# [Directions]
Would you repeat the data below exactly, taking out the images?

____________

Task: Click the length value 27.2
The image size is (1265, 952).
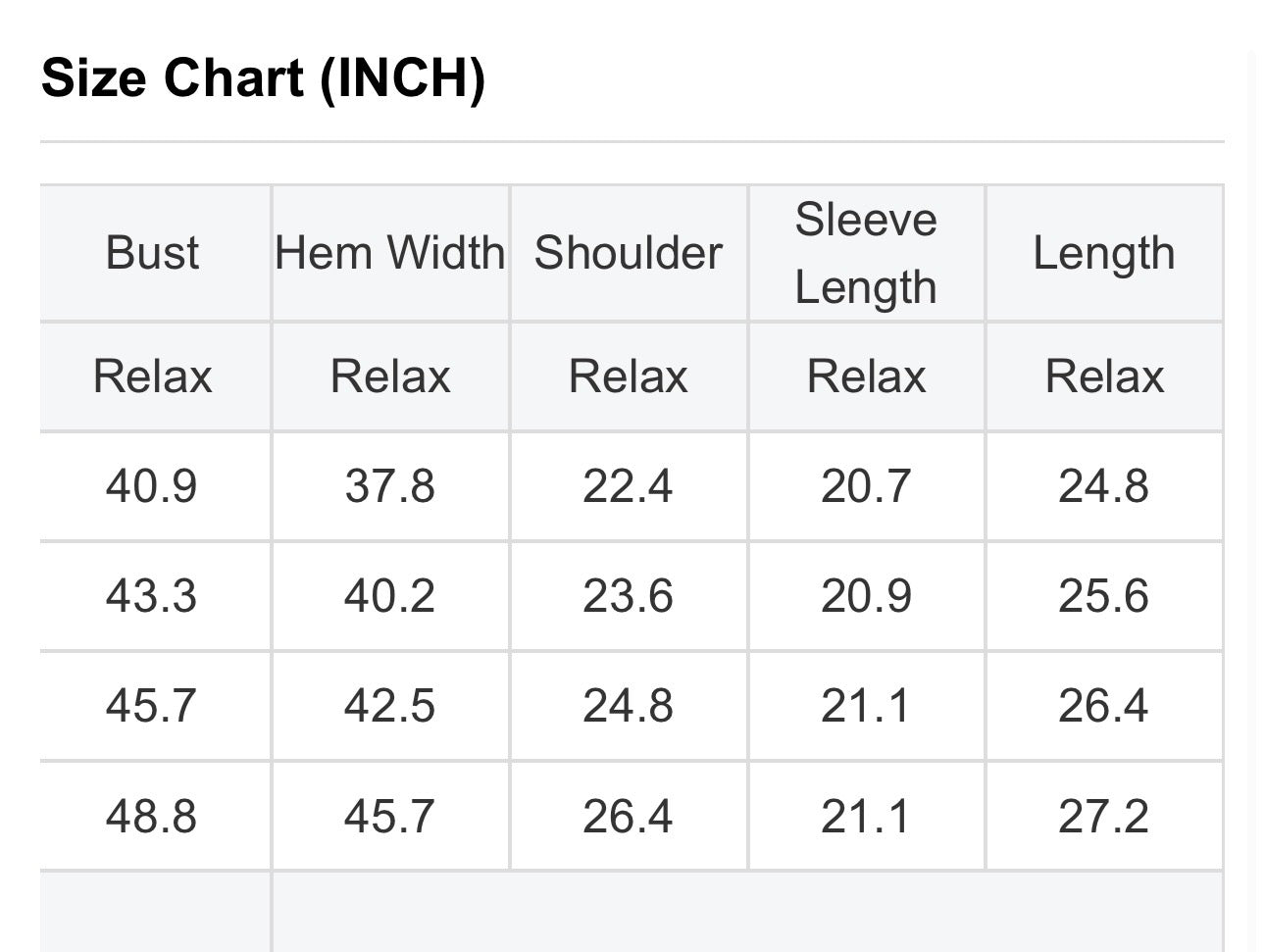Action: pos(1104,817)
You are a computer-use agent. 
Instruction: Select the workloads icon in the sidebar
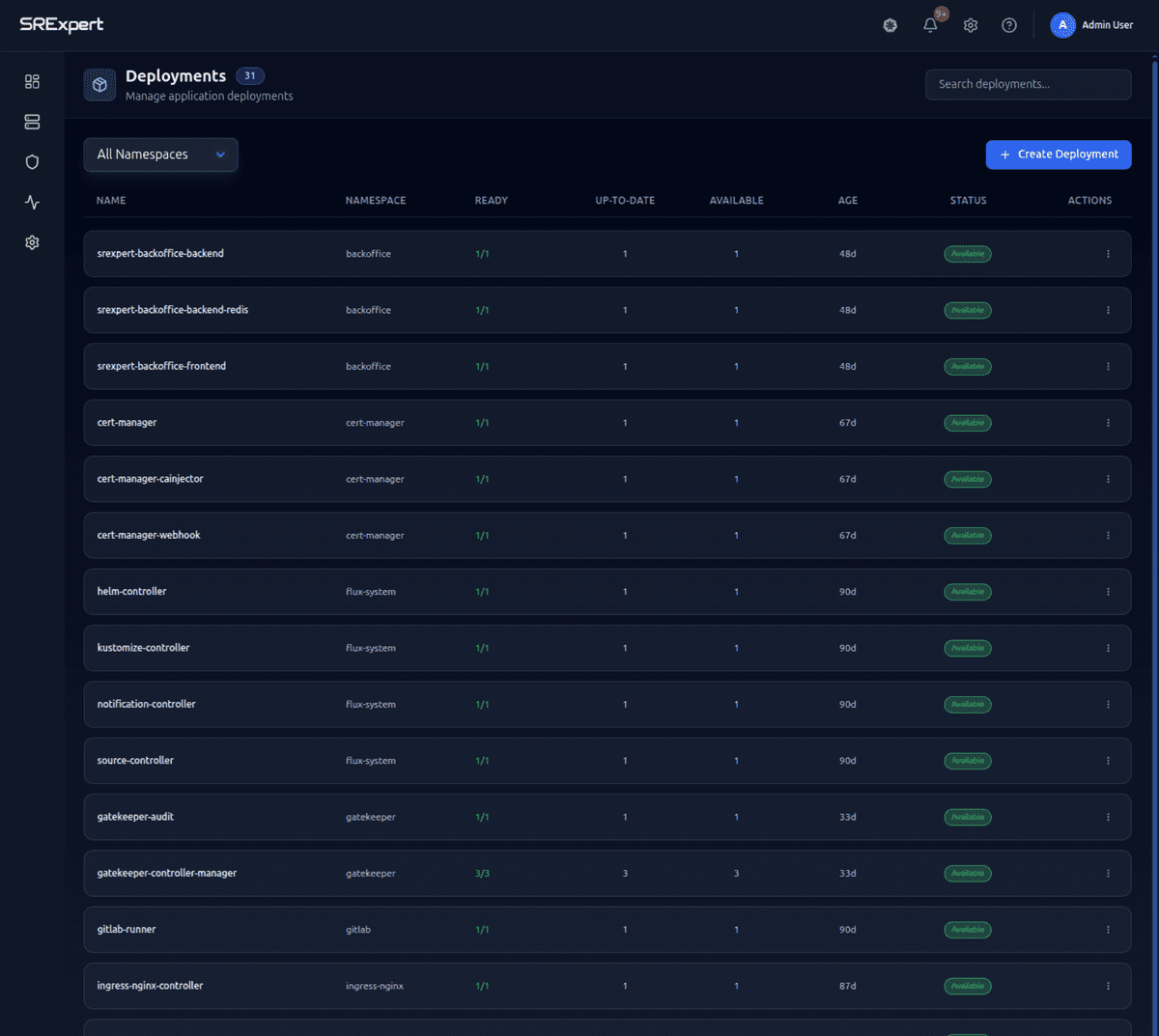click(32, 122)
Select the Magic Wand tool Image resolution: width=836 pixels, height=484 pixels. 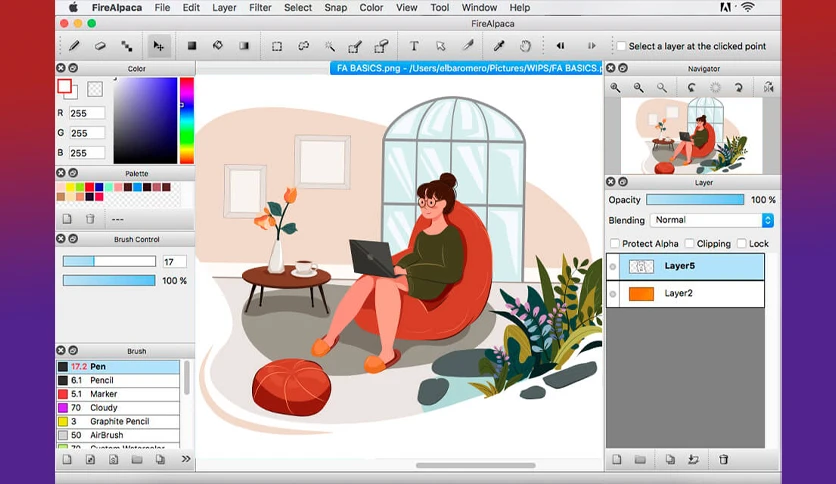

____________

# [Answer to the exercise]
Task: Click the length value 27.2
The image size is (1265, 952).
Action: pos(1104,817)
You are a computer-use agent. 
Instruction: Select the workloads icon in the sidebar
click(32, 122)
Select the Magic Wand tool Image resolution: width=836 pixels, height=484 pixels. 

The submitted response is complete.